Justice Department Sues Agri Stats for Operating Extensive Information Exchanges Among Meat Processors
Remarks as Prepared for Delivery
Thank you for that warm and welcoming introduction, George. I am truly delighted to be here today at the Virginia Law and Business Review Symposium. This is a fantastic symposium. It touches on critical issues in antitrust law today. I see a number of familiar faces. You have invited panelists with a range of different viewpoints. Just as competition in markets results in better outcomes for society, competition in the sphere of ideas leads us toward the right—or at least better-informed—answers.
For all the students in attendance today, I love your interest in antitrust. This is an exciting time in antitrust law, and it’s an exciting time at the Antitrust Division. I hope all of you will consider joining us in our fight as interns, volunteers, or attorneys. It is a bit of an understatement to say we are busy these days—including in the courts of the Commonwealth—and we can use all of your help.
Although the conference is on high tech and antitrust, I want to go back in time to 1939 – the year Metro Goldwyn Mayer released the Wizard of OZ. A tornado transports Dorothy and her dog Toto from dust bowl Kansas (the black-and-white part of the film) to the magical land of OZ (presented in color). Desperate to return home, Dorothy searches for the Wizard of Oz. He agrees to return her to Kansas if she and her companions dispose of the wicked witch of the West.

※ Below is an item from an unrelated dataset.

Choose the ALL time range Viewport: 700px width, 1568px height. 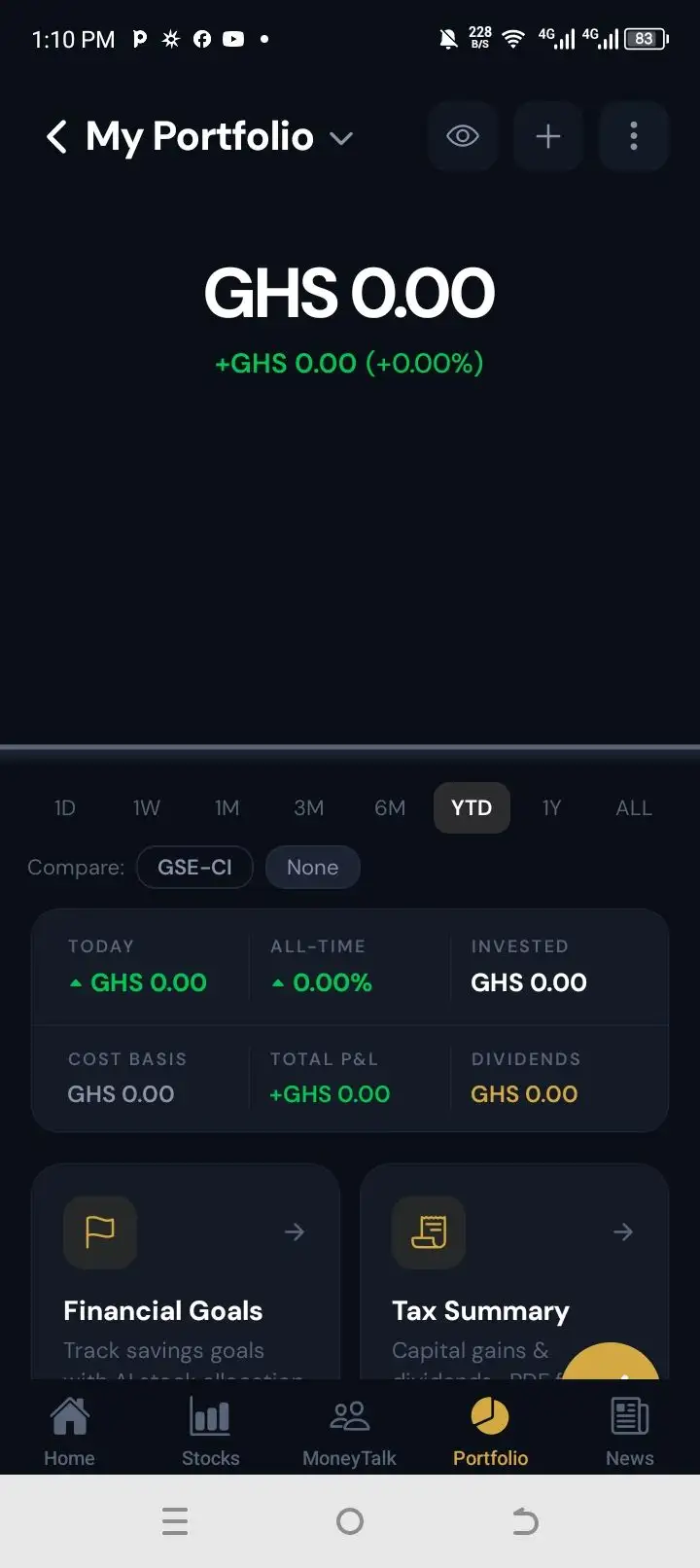point(634,808)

Dorothy, Toto, and her three companions complete the request and receive an audience with the Wizard. He appears as a large, green, and disembodied head, surrounded by flames. In a deep voice, he says, “I am Oz, the Great and Powerful.” He refuses to honor his promises.

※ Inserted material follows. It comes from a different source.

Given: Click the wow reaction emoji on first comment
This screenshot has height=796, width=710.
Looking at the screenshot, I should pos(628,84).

Dorothy and her companions stand stunned, terrified, and powerless before the Great and Powerful Oz – but not Toto. Toto finds a curtain, pulls it aside, and reveals “a little old man, with a bald head and a wrinkled face.” Surprised, Oz pulls the curtain shut and the deep foreboding voice intones “Pay no attention to that man behind the curtain.”
The gig is up. Dorothy confronts the man behind the curtain; he admits he is a humbug; and Dorothy must find her own way home.
Dorothy’s confrontation with the Wizard of Oz is a useful allegory for refusals to deal under the antitrust laws. In 2004, the Supreme Court issued its opinion in Verizon Communications, Inc. v. Law Offices of Curtis V. Trinko, LLP. The case addressed whether the defendant, Verizon, had engaged in illegal monopolization by refusing to deal with a competitor.
Some in the bar and certain companies would have us believe Trinko is a great and powerful decision: great because, they would have us believe refusals to deal cover a broad range of conduct, and powerful because they would have us believe that Trinko virtually immunizes refusals to deal from antitrust liability. An example of this approach is the decision dismissing New York v. Facebook.
Today, I hope to play the role of Toto, to pull back the curtain and to show you that neither Trinko nor refusal to deal law is great and powerful. Much like the Wizard of Oz, the real Trinko is far less than it appears. My remarks today draw in part on an amicus brief that the Department of Justice filed earlier this year that explained errors in the Facebook court’s decision.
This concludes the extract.